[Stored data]
──────────────────────────────

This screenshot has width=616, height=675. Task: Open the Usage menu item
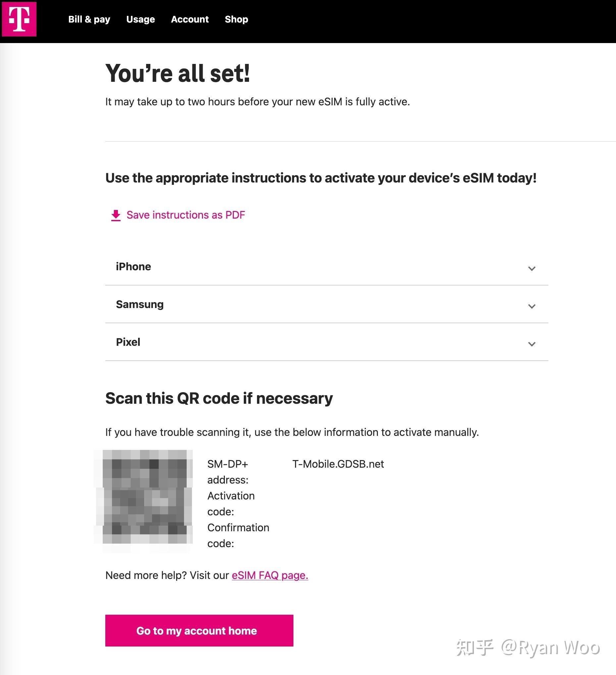[x=141, y=19]
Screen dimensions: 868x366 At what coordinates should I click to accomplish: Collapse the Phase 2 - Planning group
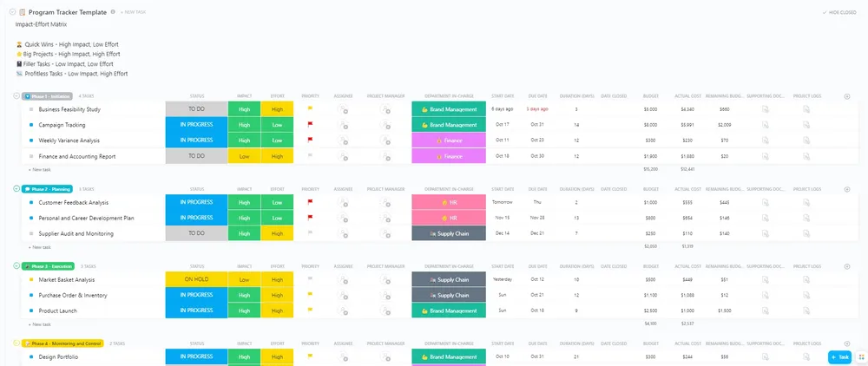[16, 189]
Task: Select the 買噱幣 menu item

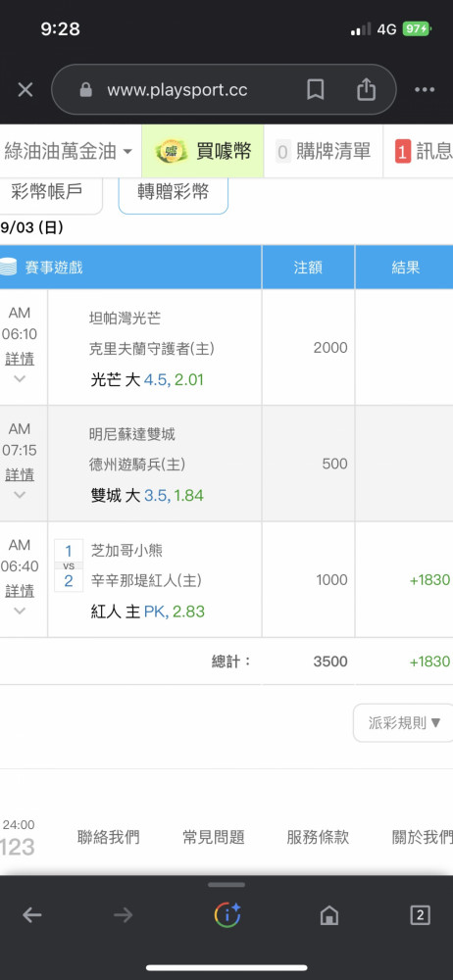Action: [x=203, y=151]
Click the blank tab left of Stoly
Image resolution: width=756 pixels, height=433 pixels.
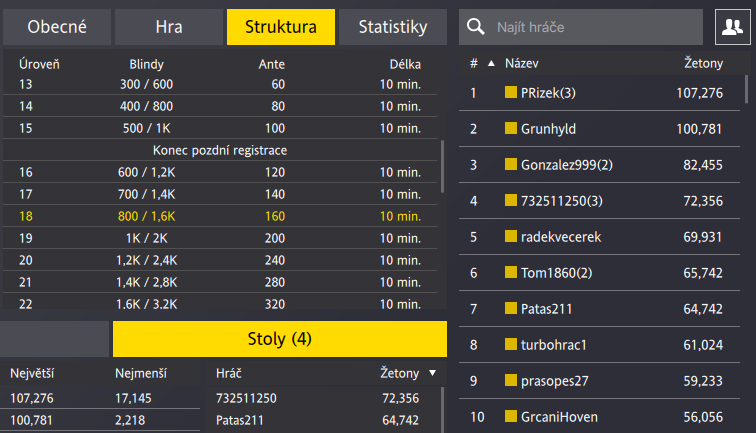point(54,339)
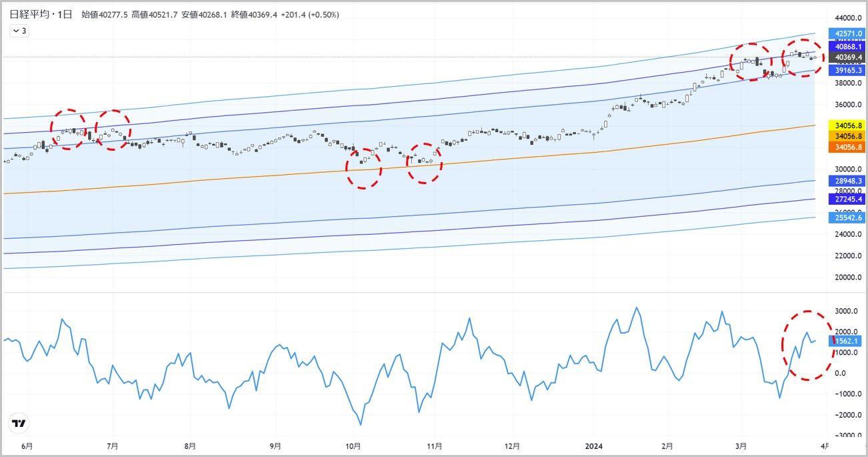This screenshot has width=868, height=457.
Task: Click the current price label 40369.4 on axis
Action: tap(845, 57)
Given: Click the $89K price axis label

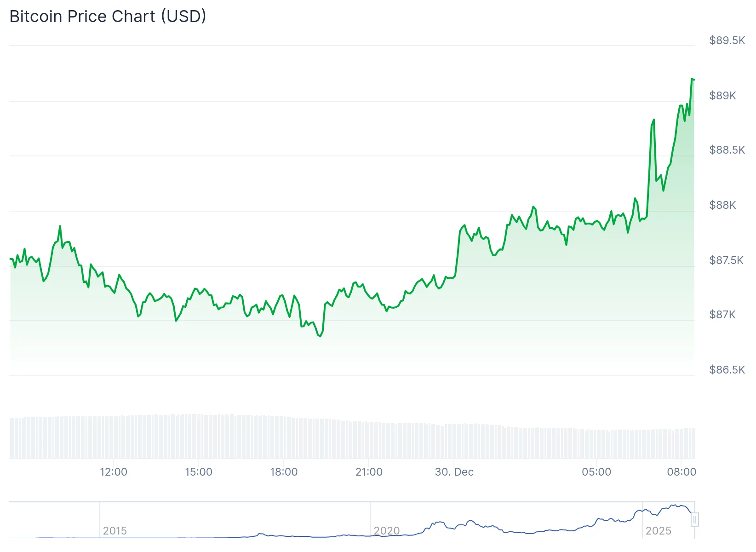Looking at the screenshot, I should 722,95.
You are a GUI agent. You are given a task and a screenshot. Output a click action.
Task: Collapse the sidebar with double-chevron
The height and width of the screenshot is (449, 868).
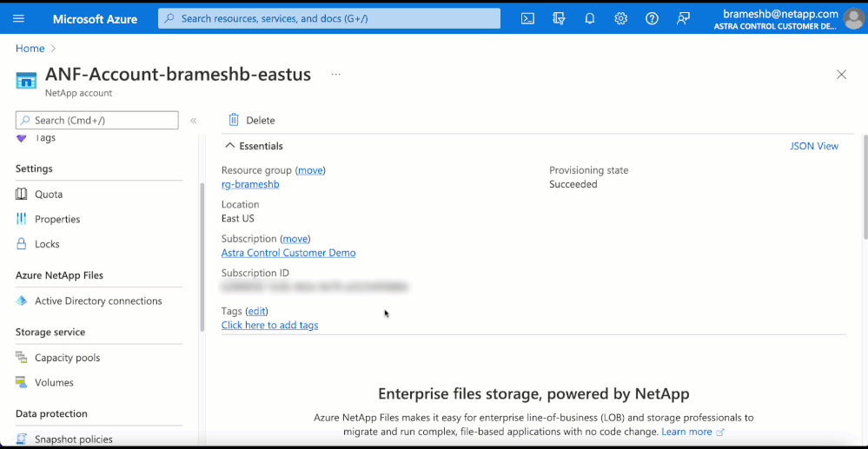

──────────────────────────────

* Work instruction: No pictures go in the copy. Retype exactly the lines from the one with "Task: Select the 買噱幣 menu item" through the last line of the entries above, both included, and nothing more.

* Your solution:
Task: Select the 買噱幣 menu item

Action: [x=203, y=151]
Click the blank tab left of Stoly
Image resolution: width=756 pixels, height=433 pixels.
point(54,339)
This screenshot has width=868, height=457.
Task: Click the current price label 40369.4 on axis
Action: tap(845, 57)
Given: Click the $89K price axis label

Looking at the screenshot, I should 722,95.
You are a GUI agent. You are given a task and a screenshot. Output a click action.
Task: Collapse the sidebar with double-chevron
The height and width of the screenshot is (449, 868).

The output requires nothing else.